Title: LEAST LIMITING WATER RANGE:LONG TERM TILLAGE INFLUENCES IN A WEBSTER SOIL

Author
item BETZ, C - UNIVERSITY OF MINNESOTA
item Allmaras, Raymond
item COPELAND, STEPHEN
item RANDALL, G - UNIVERSITY OF MINNESOTA

Submitted to: Agronomy Abstracts
Publication Type: Abstract Only
Publication Acceptance Date: 3/10/1998
Publication Date: N/A
Citation: N/A

Interpretive Summary: Plant rooting may be limited by any combination of available water, poor aeration, and soil resistance to root elongation. Field assessments of rooting limitations due to compaction and tillage management are sparse and often inaccurate enough to prevent a true understanding of the potential role of soil compaction and tillage management in long term sustainable agriculture. A method was developed to show, in a simple diagram of soil water content and soil density, how compaction and long-term tillage modify the hospitality zone for rooting in a fine-textured poorly drained soil. Conservation tillage systems must provide both good surface conditions for infiltration and good internal drainage, but the study demonstrated that poor internal drainage developed because the depth of tillage was reduced in the conservation tillage systems. If conservation tillage systems are to be successful in poorly drained soils, a tillage scheme must be developed to retain residues on the surface and to retain good internal drainage-thi is a machinery development problem. The information in this publication will be useful to Extension and others to consider drainage classification in their recommendations about conservation tillage systems.

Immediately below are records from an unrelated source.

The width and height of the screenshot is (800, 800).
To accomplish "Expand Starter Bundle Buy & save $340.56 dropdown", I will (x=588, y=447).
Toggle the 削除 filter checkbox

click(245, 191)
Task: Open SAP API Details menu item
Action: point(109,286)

Technical Abstract: Root growth and function is a continuum response to soil physical environment, but root responses in the field are sufficiently complex to require a least limiting approach. Individual rooting limitations of available water , soil aeration, and penetration resistance are linked to construct a least limiting water range (LLWR) as a function of bulk density. The LLWR concept was evaluated at two depths in a poorly-drained clay loam: 1) the 5 to 10-cm depth in non-tracked and tracked interrows of three long-term tillage treatments (chisel plow-CH, moldboard plow-MB, and no-till-NT), and 2) a plow pan at 25 to 30-cm depth. Laboratory measurements of bulk density, shrinkage, saturated hydraulic conductivity, water retention characteristic (WRC), and penetration resistance characteristic (PRC) were obtained from undisturbed soil cores. Linearized fits of the WRC and PRC with R**2 greater than 0.70, were sensitive to tracking and CH vs MB tillage; tracking the NT and the plow pan reduced by 75 percent the impact of bulk density on the PRC. Tracking reduced the LLWR especially in CH and NT treatments, but had a lesser effect in MB than CH tillage. Penetration resistance was more restricting than the wilting point in the NT treatment and the plow pan, but in the other treatments the inverse dominated. This test of the LLWR portrayed a major impact of soil structure management on physical control of rooting. The LLWR also explained significant difficulties with conservation tillage in this soil.